▸ EXTRACT
With apologies for digging up discussion a show we've all stopped watching... yesterday I was watching the prequel to Agent Cart--erm, I mean, Captain America: the First Avenger and a line of the Red Skull's popped out to me:

"I have seen the future! There are no flags!"

The context is that the Red Skull is berating Cap for representing only one "flag," one country, while he is envisioning a unified world (although of course one crushed under the heel of Hydra). Cap's response is "Not my future." (As an aside, I know I am not the only person who has noticed this, but I don't recall us discussing it here, hence my bringing it up.)

I am fairly certain at that time they were NOT intentionally building up toward the Flag Smashers and the like per se in that movie. But I am fascinated in speculating that perhaps the writers of TFATWS having reviewed that and creating the possibility of that "flagless future" and or extrapolating upon what the Red Skull did see. Perhaps he saw the post-Decimation world that had become, relatively speaking, borderless. I also wonder... the Red Skull's vision was obviously one world united under Hydra. What does 2023 Hydra, as I have no reason to doubt it exists, support... the one world vision, where the rhetoric of the Flag Smashers is useful to them... or are they supporting/behind/using the Global Repatriation Council, as reinforcing the status quo will lead to more order? Their fingers are probably in both pies, of course, but what is their goal?

Anyway, I just wanted to share something I thought was kinda cool.

▸ DATA RECORDS

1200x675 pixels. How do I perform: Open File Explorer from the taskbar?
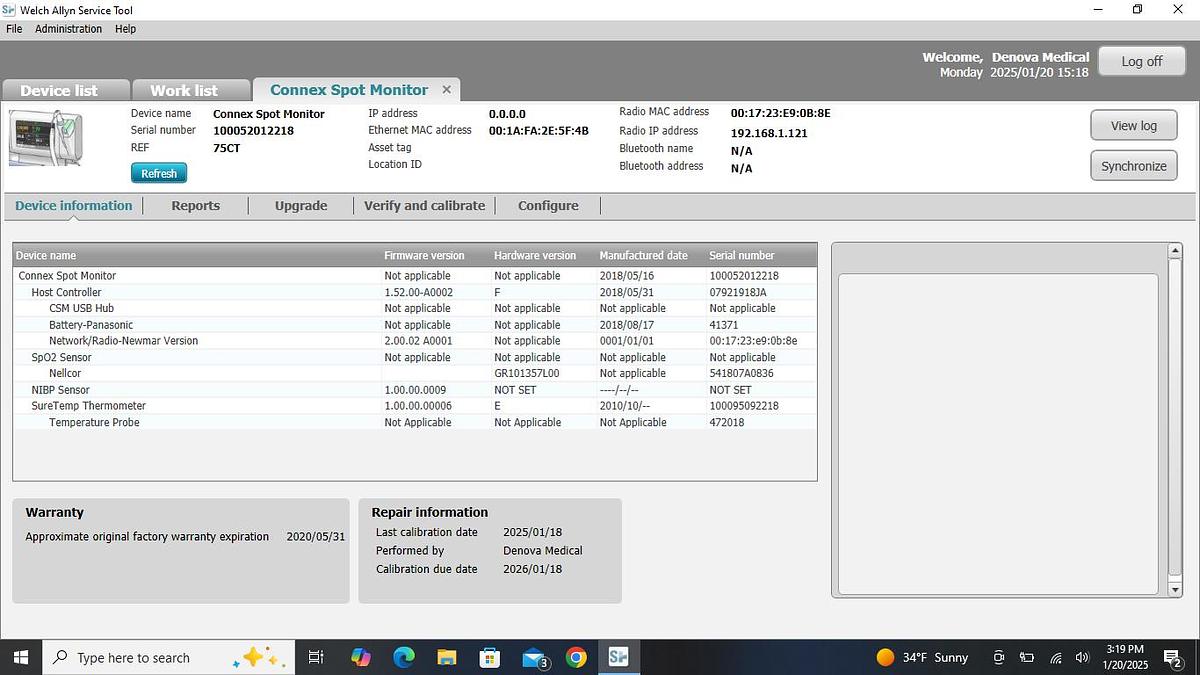pyautogui.click(x=447, y=657)
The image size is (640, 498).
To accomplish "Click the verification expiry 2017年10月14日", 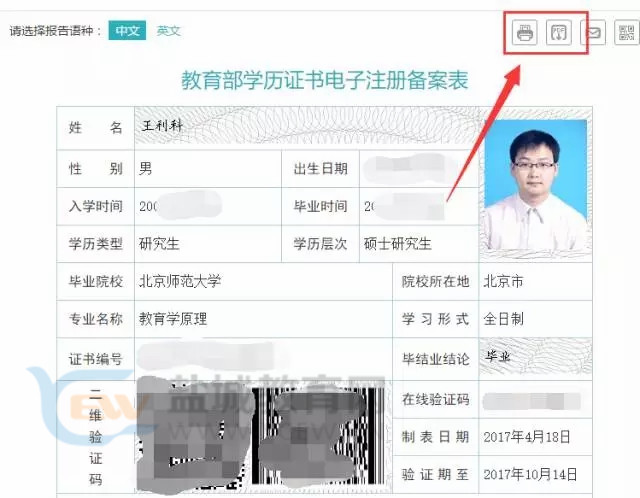I will point(532,473).
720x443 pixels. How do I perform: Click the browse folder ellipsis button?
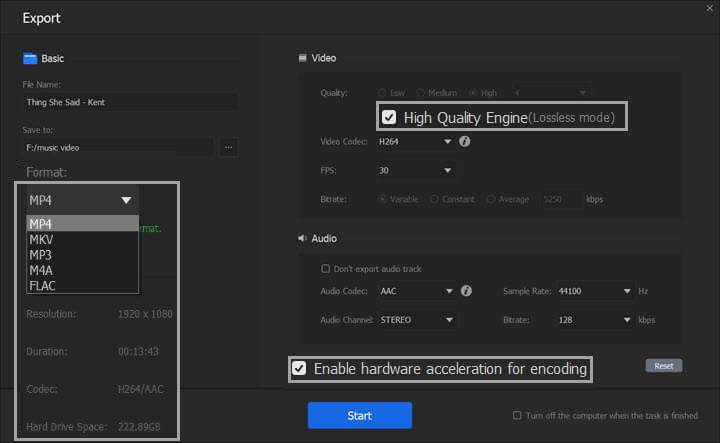click(228, 148)
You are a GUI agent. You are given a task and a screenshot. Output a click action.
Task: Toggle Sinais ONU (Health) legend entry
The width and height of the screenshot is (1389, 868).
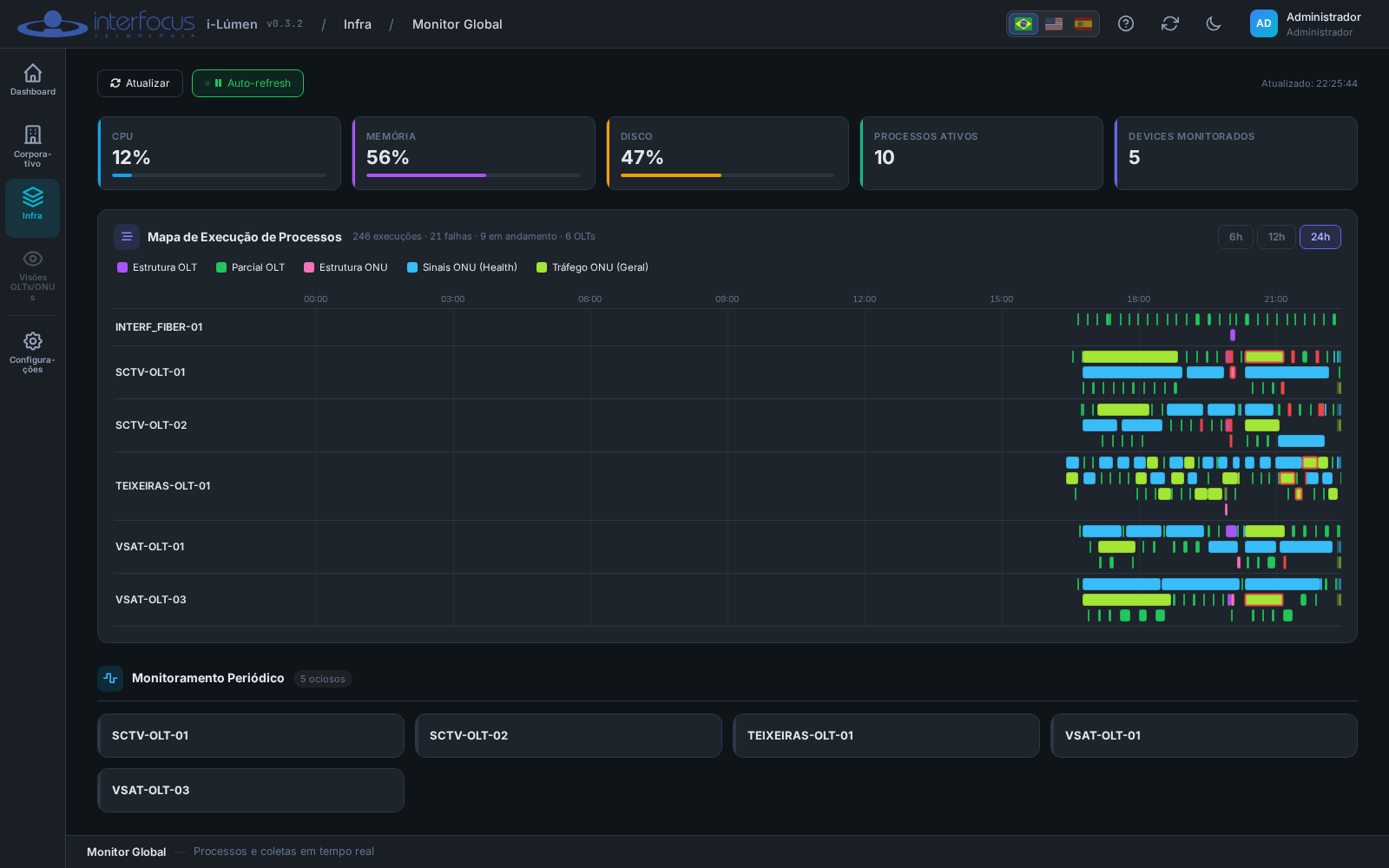point(462,267)
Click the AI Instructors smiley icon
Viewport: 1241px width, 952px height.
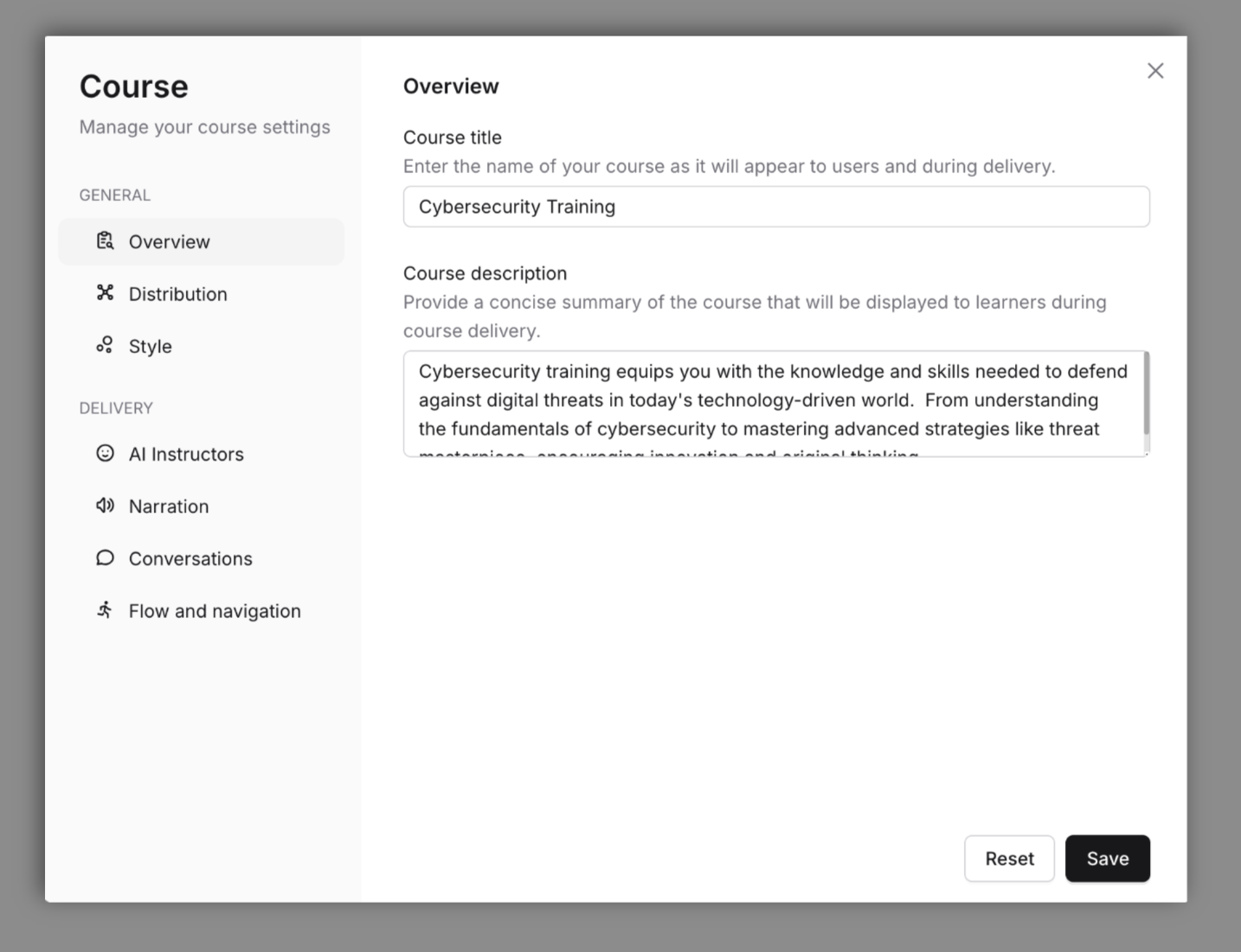click(x=105, y=453)
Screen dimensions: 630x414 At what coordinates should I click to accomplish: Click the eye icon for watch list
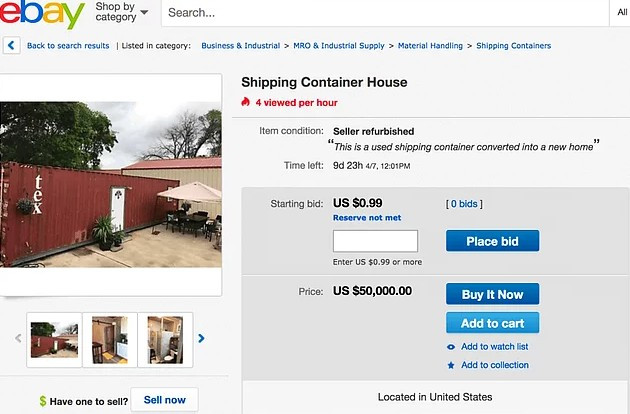pyautogui.click(x=452, y=347)
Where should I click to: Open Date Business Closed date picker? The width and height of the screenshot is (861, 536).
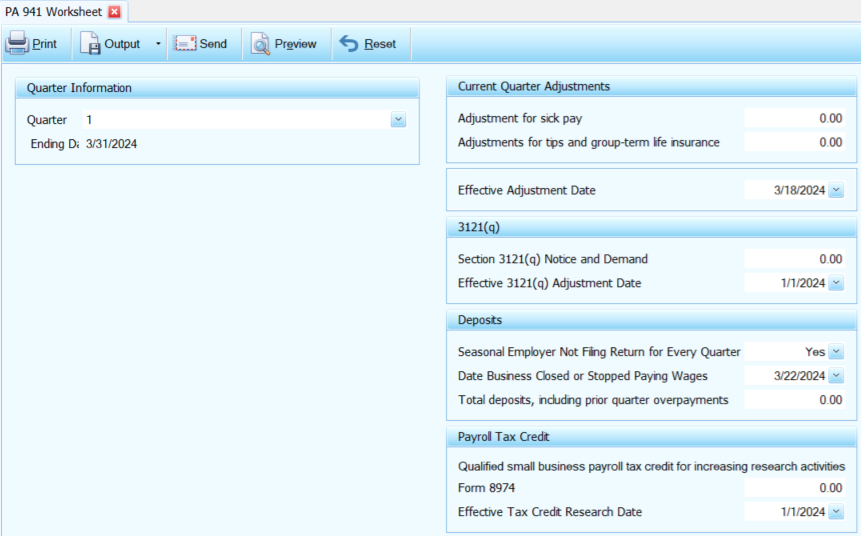[836, 376]
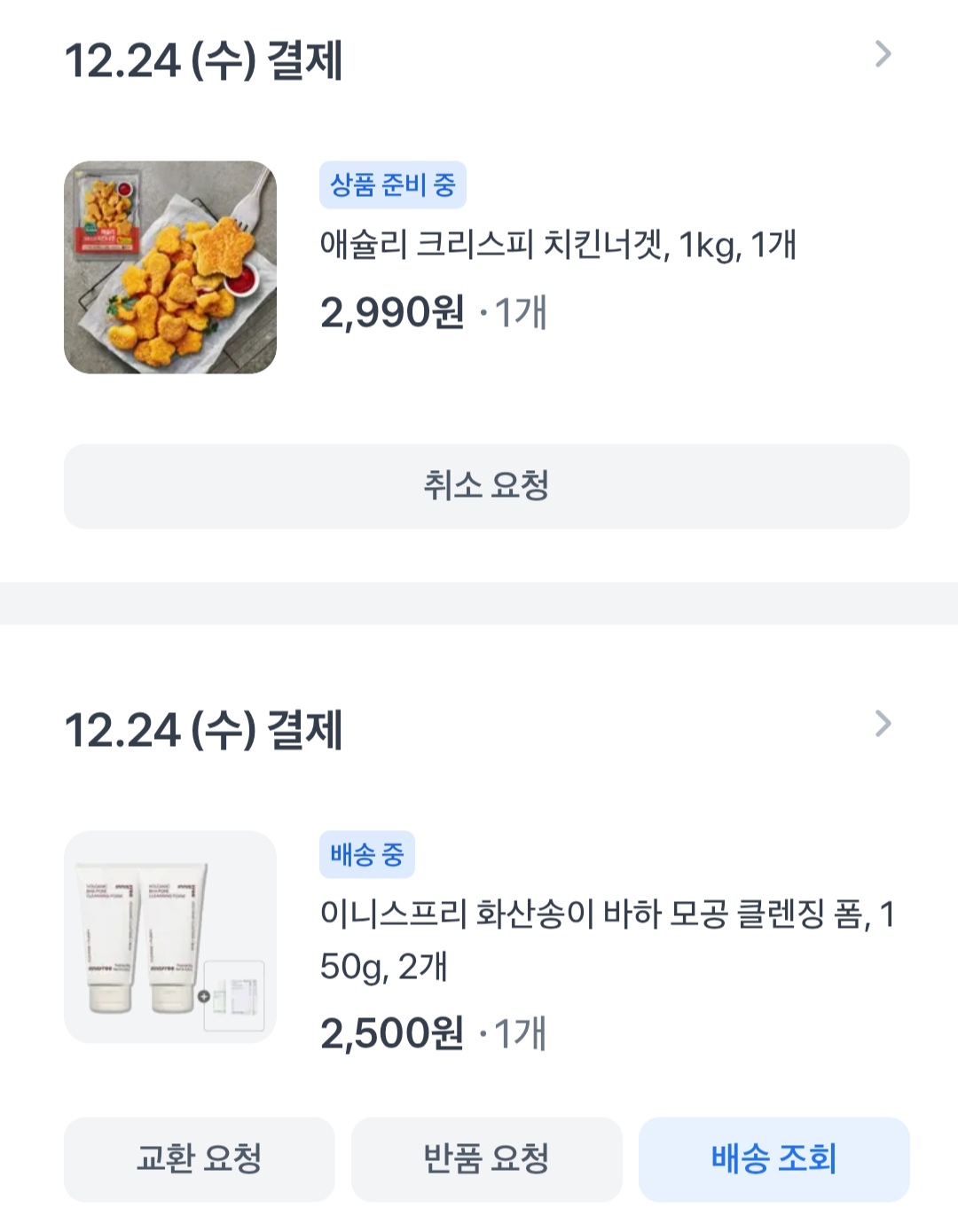
Task: Tap the small bonus item inset image
Action: [235, 995]
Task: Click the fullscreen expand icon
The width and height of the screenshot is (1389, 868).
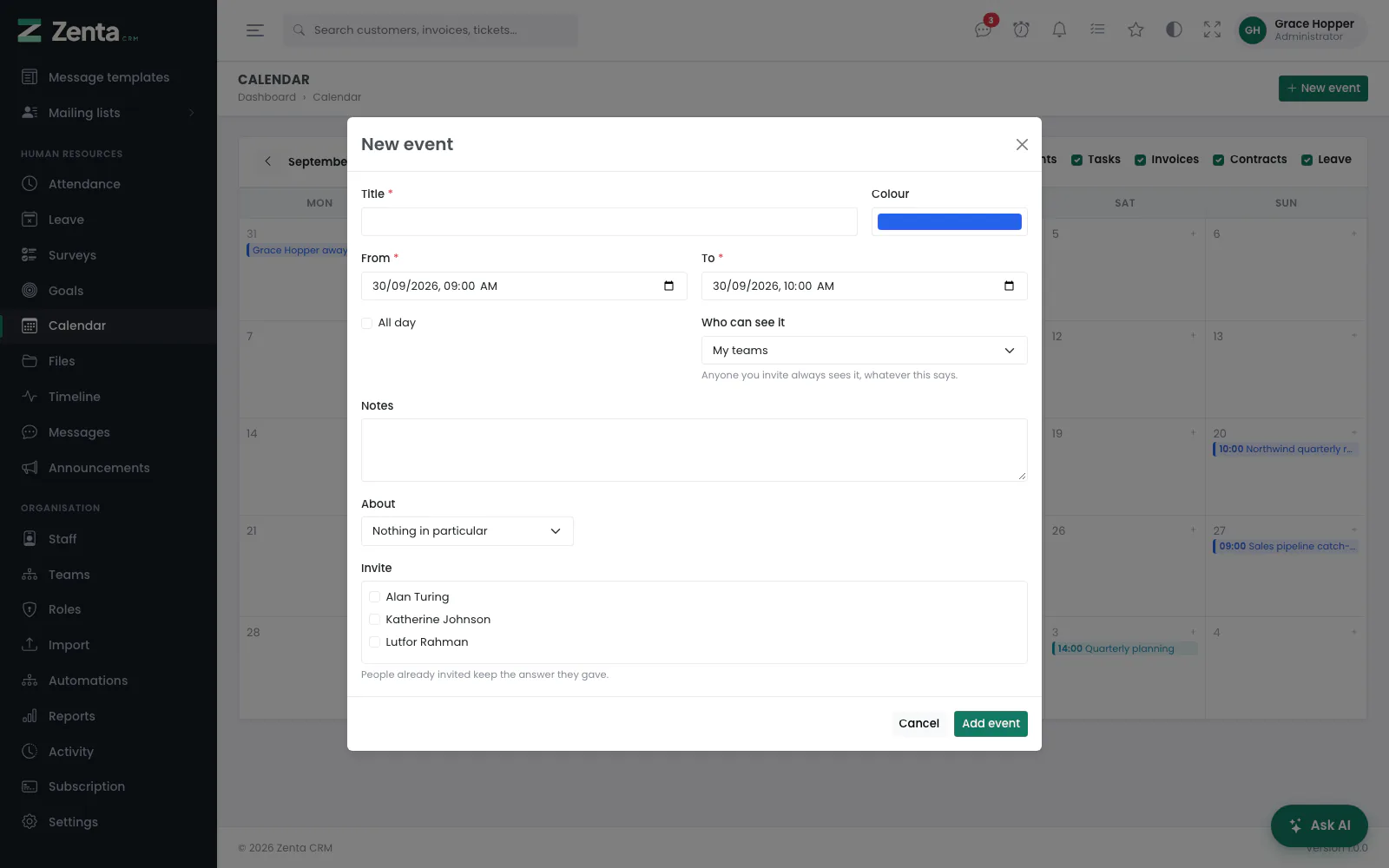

▸ EXERCISE PROMPT
In the post about Captain America: The First Avenger, how does Cap answer the Red Skull's claim about the future? The lines play no part in what follows.

▸ THE ANSWER
"Not my future."